--- QUOTED TEXT ---

Algebra help again!

[Nocturnal]

Right now I'm trying to find a solution to each system of equations by substitution.

the problem I'm having is finding which variable to solve for and then putting it back into the equation itself.

2x + 3y = 7
6x - 2y = 10

Do I need to turn these equations into the slope-intercept form like y = mx + b or can I just solve for whatever variable I feel like it in order for it to get a regular answer or real number answer?

I would first try to turn it into y = mx + b.

So, I would subtract 2x from both sides of the equation which would bring the equation to 3y = -2x + 7

Which in turn I would divide the 3y out by 3 to get "y" by itself and then I would have (I'm going to spell it out) negative 2x over 3 + 7 over 3.

Now I have what y is equal to. I plug that into the second equation or, can I plug that into the first equation and then solve for x?

HELP!

 

[Nocturnal]

What happens when 2x and -2x cancel each other out? I don't have a X anymore, or is that still "X?"

--- RECORD EXCERPTS ---

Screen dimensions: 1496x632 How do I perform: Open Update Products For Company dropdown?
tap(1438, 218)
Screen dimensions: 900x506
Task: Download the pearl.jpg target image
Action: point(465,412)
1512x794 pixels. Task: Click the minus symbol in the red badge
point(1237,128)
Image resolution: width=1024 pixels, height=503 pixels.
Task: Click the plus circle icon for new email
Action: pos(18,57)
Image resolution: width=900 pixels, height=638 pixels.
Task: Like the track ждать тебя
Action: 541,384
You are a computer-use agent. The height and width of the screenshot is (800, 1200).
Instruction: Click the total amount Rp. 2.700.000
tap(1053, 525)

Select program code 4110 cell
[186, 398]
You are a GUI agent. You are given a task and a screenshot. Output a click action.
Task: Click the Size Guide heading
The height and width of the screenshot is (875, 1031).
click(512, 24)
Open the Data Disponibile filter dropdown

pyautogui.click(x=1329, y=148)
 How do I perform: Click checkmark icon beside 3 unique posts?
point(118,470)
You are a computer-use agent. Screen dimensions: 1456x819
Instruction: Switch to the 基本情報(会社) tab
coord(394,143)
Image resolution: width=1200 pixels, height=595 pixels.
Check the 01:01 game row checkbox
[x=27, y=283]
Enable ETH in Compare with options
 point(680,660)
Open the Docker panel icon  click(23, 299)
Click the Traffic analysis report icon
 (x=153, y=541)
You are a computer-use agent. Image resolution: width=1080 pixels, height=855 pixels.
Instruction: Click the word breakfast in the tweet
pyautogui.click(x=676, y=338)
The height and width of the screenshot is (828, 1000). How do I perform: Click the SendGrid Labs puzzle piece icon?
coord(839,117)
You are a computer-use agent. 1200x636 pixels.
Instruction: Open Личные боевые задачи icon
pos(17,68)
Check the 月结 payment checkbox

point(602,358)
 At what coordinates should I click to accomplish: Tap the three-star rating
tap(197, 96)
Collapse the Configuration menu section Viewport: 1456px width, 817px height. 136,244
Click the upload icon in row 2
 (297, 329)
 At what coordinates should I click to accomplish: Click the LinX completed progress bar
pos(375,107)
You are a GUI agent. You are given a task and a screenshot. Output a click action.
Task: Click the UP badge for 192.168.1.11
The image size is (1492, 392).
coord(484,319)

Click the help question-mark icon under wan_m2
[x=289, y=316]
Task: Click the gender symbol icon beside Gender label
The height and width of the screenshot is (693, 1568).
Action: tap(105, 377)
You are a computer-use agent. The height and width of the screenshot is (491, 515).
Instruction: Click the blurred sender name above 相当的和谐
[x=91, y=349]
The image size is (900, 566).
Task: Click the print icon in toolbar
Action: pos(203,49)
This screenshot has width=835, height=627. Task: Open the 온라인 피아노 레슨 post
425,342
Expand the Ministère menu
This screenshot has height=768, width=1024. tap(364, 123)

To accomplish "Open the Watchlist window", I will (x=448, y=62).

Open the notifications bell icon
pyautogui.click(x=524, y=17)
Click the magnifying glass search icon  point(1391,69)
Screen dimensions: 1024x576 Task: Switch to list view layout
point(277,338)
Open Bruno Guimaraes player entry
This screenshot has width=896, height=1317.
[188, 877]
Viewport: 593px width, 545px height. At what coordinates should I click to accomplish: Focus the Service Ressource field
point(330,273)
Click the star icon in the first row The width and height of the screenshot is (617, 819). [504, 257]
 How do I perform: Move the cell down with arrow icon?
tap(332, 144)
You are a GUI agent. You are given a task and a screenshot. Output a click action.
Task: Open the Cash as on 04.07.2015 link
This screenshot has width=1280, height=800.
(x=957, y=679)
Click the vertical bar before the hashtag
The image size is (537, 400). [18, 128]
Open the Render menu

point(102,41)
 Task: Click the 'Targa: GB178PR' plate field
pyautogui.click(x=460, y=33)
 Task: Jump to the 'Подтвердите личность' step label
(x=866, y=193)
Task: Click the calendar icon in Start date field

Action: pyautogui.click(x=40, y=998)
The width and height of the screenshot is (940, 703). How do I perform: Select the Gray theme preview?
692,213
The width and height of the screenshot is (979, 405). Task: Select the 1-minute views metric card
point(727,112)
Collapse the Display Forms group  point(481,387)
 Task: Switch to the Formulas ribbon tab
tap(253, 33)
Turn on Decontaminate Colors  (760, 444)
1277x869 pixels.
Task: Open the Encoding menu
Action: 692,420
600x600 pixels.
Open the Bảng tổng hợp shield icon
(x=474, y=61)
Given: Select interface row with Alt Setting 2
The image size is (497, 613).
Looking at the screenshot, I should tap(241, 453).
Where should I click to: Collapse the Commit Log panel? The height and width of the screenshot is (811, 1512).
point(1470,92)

---

▶ EXERCISE INSTRUCTIONS
In the algebra thread, why does the poster divide by 3 after reaching 3y = -2x + 7?

▶ ANSWER TO THIS PROBLEM
Dividing by 3 gets "y" by itself. That leaves y equal to negative 2x over 3 plus 7 over 3.